6.10.4 With regard to confiscation of the two trucks, the learned Commissioner has dealt with these issues in Paras 100 to 106 of the impugned order. He has brought out the evidence to establish that both the drivers had knowledge regarding the goods diverted from the appellants units and the fact that they were unauthorized removers. Relying on the decision of the Hon'ble High Court of Delhi in the case of Vishwanath Gupta v. CEGAT , he has held that even when the person incharge of the conveyance has knowledge about the nature of the goods transported being unauthorized, the conveyance will be held liable for confiscation even though the owner may not have any knowledge. We agree with the finding of the Commissioner. The trucks were released provisionally to the owners on execution of the bond. Hence, once the trucks are liable for confiscation, the redemption fine can be levied even when the goods had already been released on execution of the bond. In terms of the bond, the owners of the vehicles are bound to honour payment of fine and penalty. But in the present case, mercifully no penalties have been imposed on the owners.

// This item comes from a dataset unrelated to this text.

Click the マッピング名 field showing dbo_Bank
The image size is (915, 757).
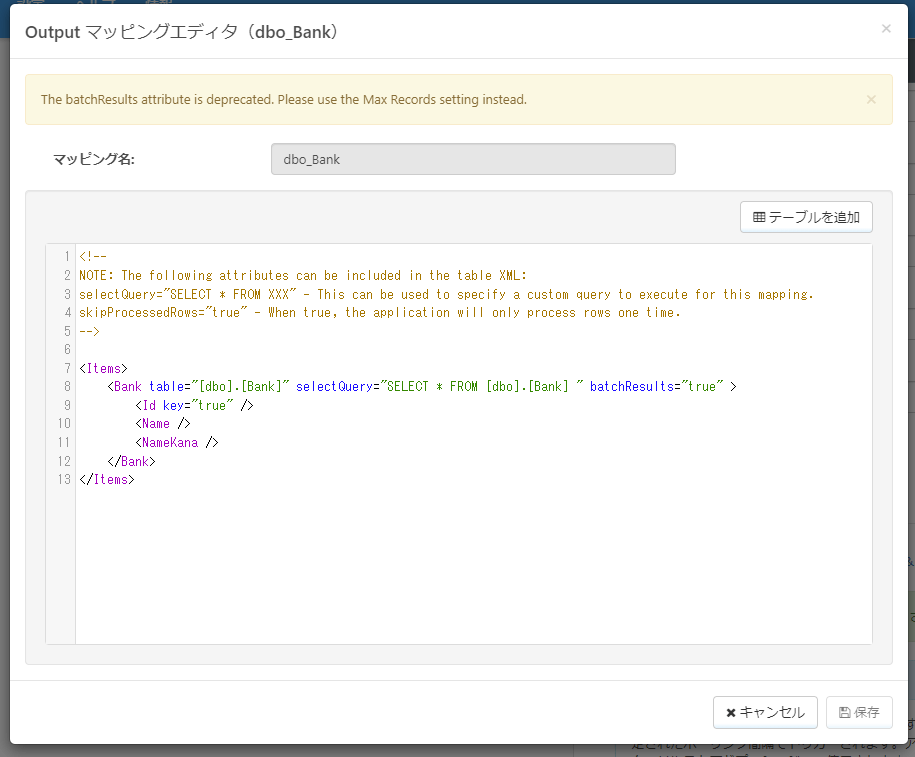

6.10.5 Having regard to the facts and circumstances of the case, we modify the fines / penalties in the following manner.

(i) The redemption fine in respect of the seized goods is reduced from Rs. 1,50,000/- to Rs. 60,000/-.

(ii) The redemption fines in respect of trucks seized is reduced from Rs. 30,000/-to Rs. 5,000/-.

(iii) The penalty of Rs. 6,00,000/- imposed under Section 112 (a) of the Customs Act, 1962 is quite reasonable. Similarly penalty of Rs. 12,00,000/- imposed under Rule 25 of the Central Excise Rule, 2002.

(iv) The penalty on Shri Ravish Kamath, CEO is reduced from Rs. 5,00,000/- to Rs. 1,00,000/-.

(v) The penalty of Rs. 2,00,000/- imposed on Smt. Rekha Ravish Kamath, Managing Director is set aside.

(vi) The penalty on Shri Suresh Kumar Ramsisaria is reduced from Rs. 1,00,000/- to Rs. 10,000/-.

Thus, the appeals are disposed of on the above manner.